Flint, Ferguson, and Wall Street were all mentioned by Mrs. Clinton, who’s now heading to Texas, during her remarks. Also, Mrs. Clinton talked about meeting a young girl afraid of her parents getting deported and kids in South Carolina who were attempting to learn in a school that’s crumbling around them.
All of the aforementioned issues – immigration, education and economic inequality and #BlackLivesMatter – are expected to be weaved into the programming of the Democratic National Convention in Philadelphia, said the event’s CEO, Rev. Leah Daughtry.
“The concerns and the issues of the citizenry have to be part of the dialogue that we have with the America people as were seeking to represent them in the White House,” Rev.
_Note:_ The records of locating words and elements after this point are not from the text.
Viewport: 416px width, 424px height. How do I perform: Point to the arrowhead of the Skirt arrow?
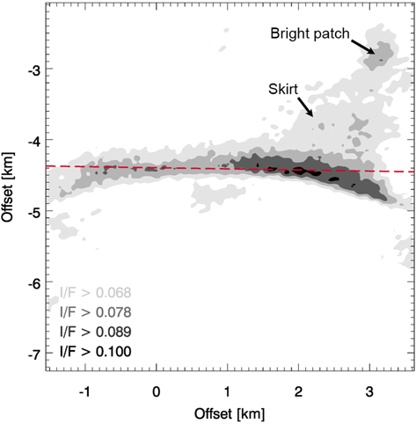[312, 115]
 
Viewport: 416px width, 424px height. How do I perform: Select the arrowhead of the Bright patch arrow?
[376, 54]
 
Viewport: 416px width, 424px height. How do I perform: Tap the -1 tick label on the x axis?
[84, 388]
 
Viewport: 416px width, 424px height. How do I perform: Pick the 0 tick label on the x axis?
[157, 388]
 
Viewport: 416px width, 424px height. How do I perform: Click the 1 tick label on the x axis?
[228, 388]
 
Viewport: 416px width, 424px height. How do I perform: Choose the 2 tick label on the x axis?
[299, 388]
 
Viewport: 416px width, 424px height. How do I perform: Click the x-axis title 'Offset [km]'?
[228, 411]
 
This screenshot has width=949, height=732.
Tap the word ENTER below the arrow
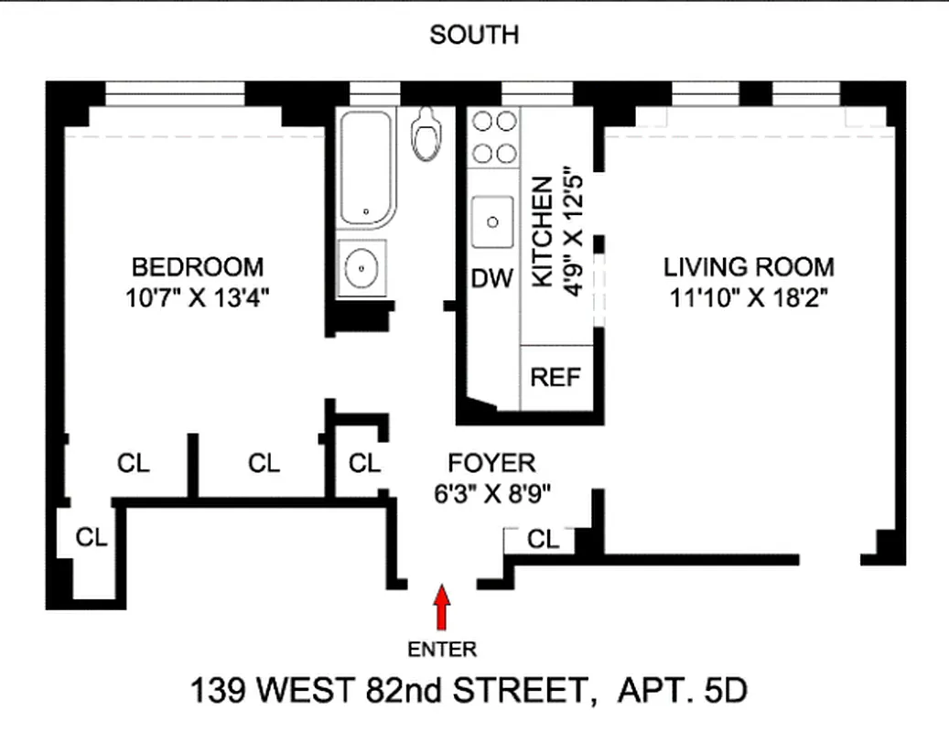pos(442,651)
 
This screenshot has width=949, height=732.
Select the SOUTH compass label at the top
pos(474,36)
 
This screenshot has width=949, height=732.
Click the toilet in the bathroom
pos(424,135)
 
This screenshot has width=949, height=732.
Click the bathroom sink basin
pos(362,268)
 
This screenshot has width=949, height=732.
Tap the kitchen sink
pos(493,221)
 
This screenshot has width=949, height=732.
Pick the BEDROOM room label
pos(198,267)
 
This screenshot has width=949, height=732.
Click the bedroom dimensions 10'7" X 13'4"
pos(198,297)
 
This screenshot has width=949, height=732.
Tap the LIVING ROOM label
pos(749,267)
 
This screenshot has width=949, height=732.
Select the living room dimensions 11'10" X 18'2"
pos(749,297)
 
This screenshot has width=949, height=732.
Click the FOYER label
pos(484,463)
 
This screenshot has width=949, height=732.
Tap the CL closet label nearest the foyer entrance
pos(544,540)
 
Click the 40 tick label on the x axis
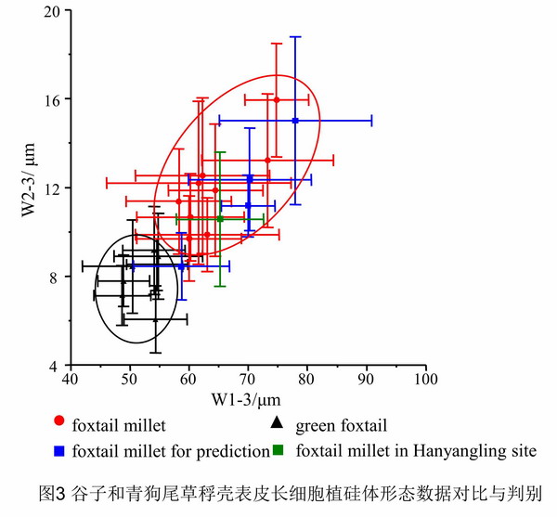pos(71,380)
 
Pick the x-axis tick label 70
pos(248,380)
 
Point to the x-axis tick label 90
pos(366,380)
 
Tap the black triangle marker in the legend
pos(276,426)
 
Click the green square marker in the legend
pos(278,452)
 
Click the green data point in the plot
pos(220,218)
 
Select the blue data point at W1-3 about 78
pos(295,121)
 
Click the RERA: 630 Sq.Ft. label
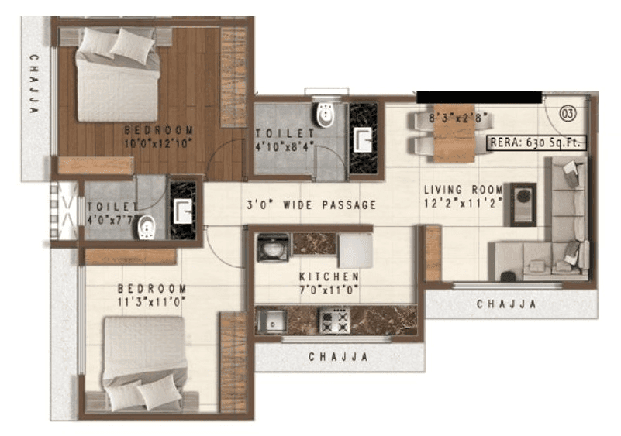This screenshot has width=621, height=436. [536, 142]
Daughtry said in December of 2015 during an exclusive interview with Techbook Online following her welcoming of members of the national and global media to Philadelphia to preview the Wells Fargo Center, the world-class arena that’ll host the Democratic National Convention.
The Democratic candidates, unlike their Republican counterparts, have been willing to have the tough conversations with those who are protesting a variety of issues, said Rev. Daughtry. And, when the convention commences in Philadelphia during the summer, the Reverend suggested another difference will be illuminated: the diversity of the delegates.
But before the convention in Philadelphia where the Democratic nominee for President will emerge, both Democrats have a lengthy road ahead and thousands of more delegates to win, one of which is former Philadelphia Mayor, Mr. Michael A. Nutter, a surrogate for Ms. Clinton and a new hire at CNN, where he works as a commentator.